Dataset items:
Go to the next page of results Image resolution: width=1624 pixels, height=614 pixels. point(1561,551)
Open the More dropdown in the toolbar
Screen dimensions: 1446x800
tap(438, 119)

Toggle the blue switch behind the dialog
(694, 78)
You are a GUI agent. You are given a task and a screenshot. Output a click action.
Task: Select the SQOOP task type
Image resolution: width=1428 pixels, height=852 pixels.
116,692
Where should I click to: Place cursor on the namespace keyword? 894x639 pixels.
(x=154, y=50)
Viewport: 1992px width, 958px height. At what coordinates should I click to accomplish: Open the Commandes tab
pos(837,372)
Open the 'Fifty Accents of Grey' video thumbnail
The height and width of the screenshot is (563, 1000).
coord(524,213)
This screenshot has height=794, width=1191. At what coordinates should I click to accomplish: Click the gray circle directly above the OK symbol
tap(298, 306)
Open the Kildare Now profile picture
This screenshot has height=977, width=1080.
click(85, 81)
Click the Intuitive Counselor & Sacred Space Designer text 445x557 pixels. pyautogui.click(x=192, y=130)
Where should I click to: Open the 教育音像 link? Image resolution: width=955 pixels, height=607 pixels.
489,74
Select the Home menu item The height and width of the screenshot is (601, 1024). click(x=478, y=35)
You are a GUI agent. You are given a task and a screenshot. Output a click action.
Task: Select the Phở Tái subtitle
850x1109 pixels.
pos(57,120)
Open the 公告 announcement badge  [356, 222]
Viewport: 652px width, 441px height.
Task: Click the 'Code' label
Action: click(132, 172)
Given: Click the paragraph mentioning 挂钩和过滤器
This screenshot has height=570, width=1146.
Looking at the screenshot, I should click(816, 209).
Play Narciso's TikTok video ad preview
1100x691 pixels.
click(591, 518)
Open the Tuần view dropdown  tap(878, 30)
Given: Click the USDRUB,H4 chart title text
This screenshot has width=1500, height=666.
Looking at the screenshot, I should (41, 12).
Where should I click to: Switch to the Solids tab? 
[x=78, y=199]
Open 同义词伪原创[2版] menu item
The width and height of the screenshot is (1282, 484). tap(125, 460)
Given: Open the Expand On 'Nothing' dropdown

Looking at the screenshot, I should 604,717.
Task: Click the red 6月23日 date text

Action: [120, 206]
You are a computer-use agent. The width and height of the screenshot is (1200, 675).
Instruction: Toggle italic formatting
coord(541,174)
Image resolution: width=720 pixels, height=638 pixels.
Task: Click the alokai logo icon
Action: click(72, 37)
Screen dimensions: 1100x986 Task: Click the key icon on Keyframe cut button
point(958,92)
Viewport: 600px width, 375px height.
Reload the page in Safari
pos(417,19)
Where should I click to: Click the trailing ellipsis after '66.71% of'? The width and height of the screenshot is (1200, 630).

Task:
Once you have read the entries, write them out again without altering a single character.

Answer space:
Go to the next page of results Image resolution: width=1624 pixels, height=614 pixels. point(1561,551)
Open the More dropdown in the toolbar
Screen dimensions: 1446x800
tap(438, 119)

Toggle the blue switch behind the dialog
(694, 78)
You are a GUI agent. You are given a task and a screenshot. Output a click action.
Task: Select the SQOOP task type
Image resolution: width=1428 pixels, height=852 pixels.
116,692
Where should I click to: Place cursor on the namespace keyword? 894x639 pixels.
(x=154, y=50)
Viewport: 1992px width, 958px height. At what coordinates should I click to accomplish: Open the Commandes tab
pos(837,372)
Open the 'Fifty Accents of Grey' video thumbnail
The height and width of the screenshot is (563, 1000).
coord(524,213)
This screenshot has height=794, width=1191. At what coordinates should I click to accomplish: Click the gray circle directly above the OK symbol
tap(298, 306)
Open the Kildare Now profile picture
This screenshot has height=977, width=1080.
click(85, 81)
Click the Intuitive Counselor & Sacred Space Designer text 445x557 pixels. pyautogui.click(x=192, y=130)
Where should I click to: Open the 教育音像 link? Image resolution: width=955 pixels, height=607 pixels.
489,74
Select the Home menu item The height and width of the screenshot is (601, 1024). click(x=478, y=35)
You are a GUI agent. You are given a task and a screenshot. Output a click action.
Task: Select the Phở Tái subtitle
850x1109 pixels.
pos(57,120)
Open the 公告 announcement badge  [356, 222]
Viewport: 652px width, 441px height.
Task: Click the 'Code' label
Action: click(132, 172)
Given: Click the paragraph mentioning 挂钩和过滤器
This screenshot has height=570, width=1146.
Looking at the screenshot, I should click(816, 209).
Play Narciso's TikTok video ad preview
1100x691 pixels.
click(591, 518)
Open the Tuần view dropdown  tap(878, 30)
Given: Click the USDRUB,H4 chart title text
This screenshot has width=1500, height=666.
Looking at the screenshot, I should (41, 12).
Where should I click to: Switch to the Solids tab? 
[x=78, y=199]
Open 同义词伪原创[2版] menu item
The width and height of the screenshot is (1282, 484). tap(125, 460)
Given: Open the Expand On 'Nothing' dropdown

Looking at the screenshot, I should 604,717.
Task: Click the red 6月23日 date text

Action: [120, 206]
You are a computer-use agent. The width and height of the screenshot is (1200, 675).
Instruction: Toggle italic formatting
coord(541,174)
Image resolution: width=720 pixels, height=638 pixels.
Task: Click the alokai logo icon
Action: click(72, 37)
Screen dimensions: 1100x986 Task: Click the key icon on Keyframe cut button
point(958,92)
Viewport: 600px width, 375px height.
Reload the page in Safari
pos(417,19)
Where should I click to: Click the trailing ellipsis after '66.71% of'? The width and height of the screenshot is (1200, 630).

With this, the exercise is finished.